When will the UN publish a report on child abuse, domestic violence, brutal executions, in Saudi Arabia or depriving women of their rights in Afghanistan or FGM in Egypt and asks the Grand Mufti to do something about it. Oh wait! (For Godot).
“It takes no account of the particularities of the Holy See, treating it as if it were the HQ of a multinational corporation,” he said in an e-mail
Don’t know if you’re still following here, Lena N, but I think we’re entitled to expect a higher standard of behaviour from those who claim moral authority over us, in the same way that it’s particularly repugnant if the police are partisan or corrupt.
No self respecting white man should follow NFL NBA.
Also I’m sick of the Paedo accusations against the Church. It’s a big organization. Statistically it’s actually better than the general population and compares well against public schools, against groups like the Mormons, Muslims and animists. I can’t speak for Buddism but Thailand is a Paedo heaven.
The distinction of the church is that it has a bureaucracy that recorded and tracked the criminals who infiltrated and abused.
Does anyone believe that Saudis care about blonde catholic kids? Or that China respects the human rights of children in general? Do me a favour.
“We are witnessing the creation of the French version of the Tea Party. By exploiting the political and leadership crisis on the right, and the National Front party’s move away from the far-right, a conservative and reactionary right has been set free,” Valls,
In the first part, Valls, aka Gaz, is taking bollocks as part of the government’s scaremongering tactics. The people who support LMPT come from all political walks of life. There is no ambition or intention for politics. So no Tea Party.
Near the top of this blog, we have a quote from one Servando Gonzalez, who asks whether conservatives want to conserve teachers brainwashing our children… that we humans evolved from a piece of rock (I suspect he thinks not).
Further down is a story about different strains of plague from different periods of history. That would be evolution working, folks.
Not evolution, but mutation. There is a difference you know.
Mutation produces stronger strains, with a better chance of survival. That’s evolution.
For example, there is currently a new strain of TB which is resistant to antibiotics. Either the bug (excuse technical term) has evolved, or our benevolent deity has created a new version to kill greater numbers of his (allegedly) favourite creation, ie ourselves.
To quote Tim Minchin’s poem “Storm”, science changes its beliefs in the light of evidence; religion denies evidence in order not to change its beliefs. Remember Galileo?

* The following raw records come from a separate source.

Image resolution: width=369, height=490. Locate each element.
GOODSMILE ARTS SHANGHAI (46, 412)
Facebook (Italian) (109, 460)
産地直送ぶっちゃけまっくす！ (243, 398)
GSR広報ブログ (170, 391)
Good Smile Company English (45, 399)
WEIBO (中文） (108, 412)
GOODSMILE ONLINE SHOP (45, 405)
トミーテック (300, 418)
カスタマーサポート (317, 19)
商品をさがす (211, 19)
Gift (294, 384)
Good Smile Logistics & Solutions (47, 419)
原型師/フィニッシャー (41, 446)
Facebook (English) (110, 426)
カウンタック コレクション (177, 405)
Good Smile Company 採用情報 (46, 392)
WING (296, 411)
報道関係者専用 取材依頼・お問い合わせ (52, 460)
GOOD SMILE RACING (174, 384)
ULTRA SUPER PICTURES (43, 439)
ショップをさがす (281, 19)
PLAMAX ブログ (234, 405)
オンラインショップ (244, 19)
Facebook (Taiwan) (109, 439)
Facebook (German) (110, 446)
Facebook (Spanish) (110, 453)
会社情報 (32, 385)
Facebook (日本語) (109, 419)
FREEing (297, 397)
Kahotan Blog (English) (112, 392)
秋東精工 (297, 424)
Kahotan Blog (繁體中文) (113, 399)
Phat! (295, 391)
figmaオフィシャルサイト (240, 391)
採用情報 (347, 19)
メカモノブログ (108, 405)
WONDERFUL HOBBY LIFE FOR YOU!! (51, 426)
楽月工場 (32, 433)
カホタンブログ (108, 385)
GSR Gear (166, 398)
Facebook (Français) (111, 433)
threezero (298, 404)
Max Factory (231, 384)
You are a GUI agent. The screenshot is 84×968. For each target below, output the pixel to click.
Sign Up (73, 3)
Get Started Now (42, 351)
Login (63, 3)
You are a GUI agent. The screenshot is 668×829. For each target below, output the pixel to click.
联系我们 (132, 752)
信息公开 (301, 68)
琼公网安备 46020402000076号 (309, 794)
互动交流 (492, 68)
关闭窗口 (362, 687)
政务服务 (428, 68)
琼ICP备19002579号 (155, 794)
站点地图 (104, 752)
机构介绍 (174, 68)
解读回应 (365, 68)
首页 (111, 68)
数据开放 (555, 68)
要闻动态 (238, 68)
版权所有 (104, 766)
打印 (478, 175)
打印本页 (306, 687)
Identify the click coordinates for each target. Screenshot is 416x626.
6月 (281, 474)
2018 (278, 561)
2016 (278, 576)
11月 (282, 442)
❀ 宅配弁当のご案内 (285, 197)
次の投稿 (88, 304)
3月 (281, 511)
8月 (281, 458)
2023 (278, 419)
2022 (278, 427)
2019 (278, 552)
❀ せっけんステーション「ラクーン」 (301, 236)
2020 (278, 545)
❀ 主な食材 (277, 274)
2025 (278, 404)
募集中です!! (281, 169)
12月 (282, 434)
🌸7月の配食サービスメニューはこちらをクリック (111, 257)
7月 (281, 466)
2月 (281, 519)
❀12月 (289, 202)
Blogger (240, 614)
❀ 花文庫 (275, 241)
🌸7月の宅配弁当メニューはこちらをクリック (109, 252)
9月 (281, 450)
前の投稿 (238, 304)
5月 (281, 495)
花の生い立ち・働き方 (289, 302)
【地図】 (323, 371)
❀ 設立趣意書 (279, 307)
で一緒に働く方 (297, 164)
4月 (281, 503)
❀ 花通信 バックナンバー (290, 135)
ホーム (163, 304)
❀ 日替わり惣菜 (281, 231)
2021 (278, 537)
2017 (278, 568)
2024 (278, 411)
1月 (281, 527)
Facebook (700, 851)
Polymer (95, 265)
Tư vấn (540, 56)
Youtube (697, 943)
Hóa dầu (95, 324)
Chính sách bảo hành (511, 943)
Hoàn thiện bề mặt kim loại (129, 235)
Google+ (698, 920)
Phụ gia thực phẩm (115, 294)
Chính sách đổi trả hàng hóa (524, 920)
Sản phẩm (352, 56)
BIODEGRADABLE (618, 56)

the moat resistant strains of TB arose from giving meds to eejits who wandered away before they were entirely free of TB, thus permitting the more virulent form to arise.
There oughta be a law … i.e., if you aren’t compliant with whatever regimen the doctor says you need, then you go into quarantine. That ruled the day back before there were patients’ rights for folks who could simply refuse to treat a disease which affected the community.
I saw this happen many times with the ‘ambulatory’ mentally ill. If they refuse to take their medications, no court will order the patient’s rights “violated”. That the community’s safety is subsequently heavily violated and put at risk because of the individual’s delusions of persecution doesn’t matter. The individual’s right to forego his medication trumps other considerations. Only it’s a facade of course; the front falls off when an individual thinks he can defy the whimsy of state enforcers.
Clacton or acton?clacton is in Essex on the coast,acton is a suburb of London with a huge marshalling yard.